What Psychology Wants and Needs

  • We think the Counseling Psychology program should move to Psychology.
  • We want the resources needed to maintain a high quality program. The competition (e.g., La Verne, University of Phoenix, NationalUniversity) provides convenience at a cost, but we have been consistently told by those who supervise and hire that CSUB alumni are clearly better prepared to be in the clinical trenches. Psychology does not want to participate in a second-rate discount program.
  • Over the last two decades clinically experienced Psychology members (Dietiker, Cohen, Rienzi, Ishida, and Bacon) and Education faculty (Ritter, Papen-Daniel, Barret-Cruse, Carlson, and Martinez) have contributed to various iterations of MFT training at CSUB. Today, only Ishida (30 WTU), Bacon (8 WTU), and Ritter (36 WTU) are the core faculty.
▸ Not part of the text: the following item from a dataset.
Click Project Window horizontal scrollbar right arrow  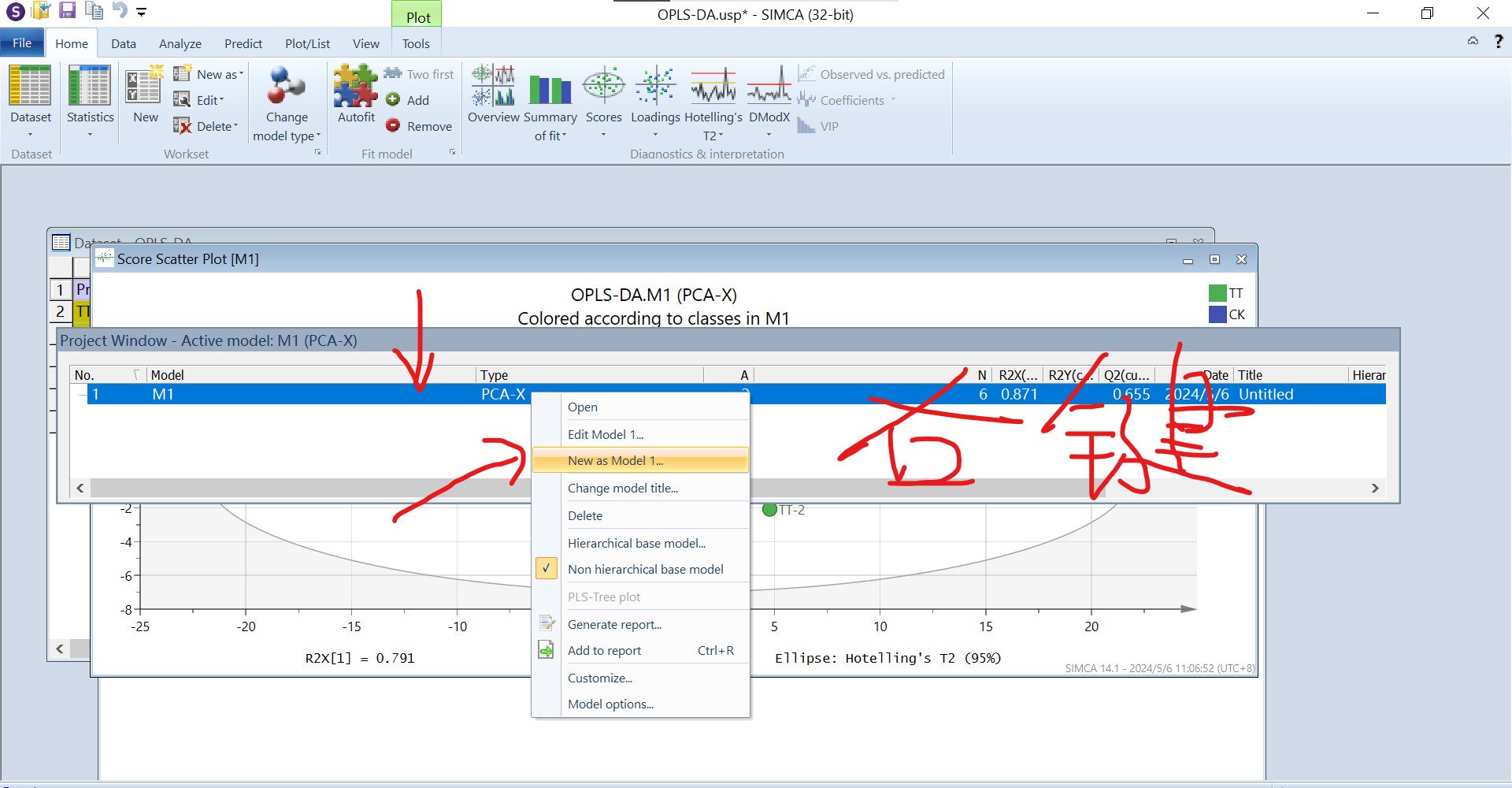point(1375,489)
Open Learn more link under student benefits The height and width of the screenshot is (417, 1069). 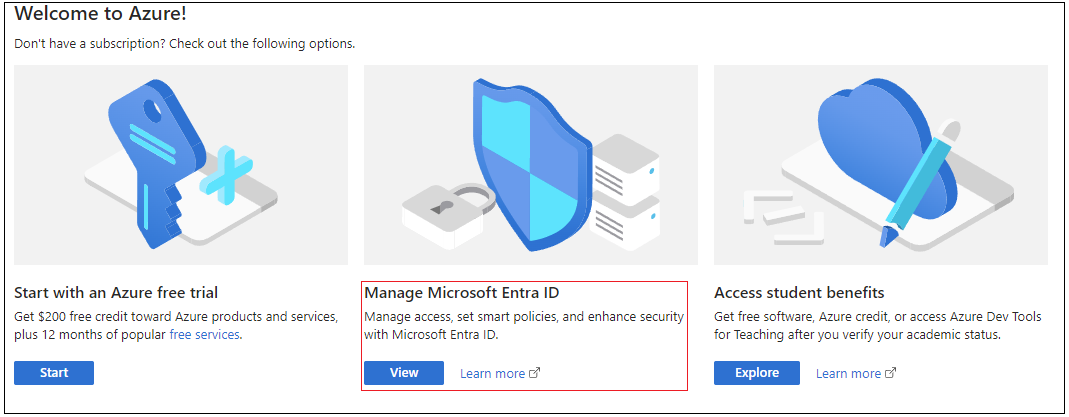point(848,373)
More than half (47 WTUs) of our 90-unit program is taught by part-time faculty. The lack of core faculty and role models as well as variable teaching skills in adjunctive hires has adversely affected the coherence and quality of the program.
  • In order to staff the program adequately, we would need two new full-time faculty lines (half of one line could support our undergraduate program). Note that these are not additions, but needed replacements. We would also need Dr. Ritter to move to Psychology; given that she is near retirement, we would need assurances that her position would be replaced by a full-time faculty line.
  • We would want to maintain primary control over the University Counselor Training Clinic. The CPSY program has worked hard over the years to build the clinic and would not want to be squeezed out by or compete for scarce clients with other programs that need it less. We recognize that the clinic is a major asset of the university and that other departments—notably Social Work and School Counseling—now want to share it. We will let others make their own arguments, but it is unclear to us why School Counseling whose work, by definition, takes place in primary and secondary schools would want access to a university clinic, or why social work, which emphasizes case management and coordination of services, would be interested in a clinic that offers no adjunctive services.
  • If we could not get university support for a quality MFT-training program, managed by the Department of Psychology within the School of Humanities and Social Sciences, we would likely reduce our participation in the program. We have been sacrificing our undergraduate offerings in clinical areas to support the CPSY program. With no control and little stake in the program, there would be few incentives to continue making such sacrifices.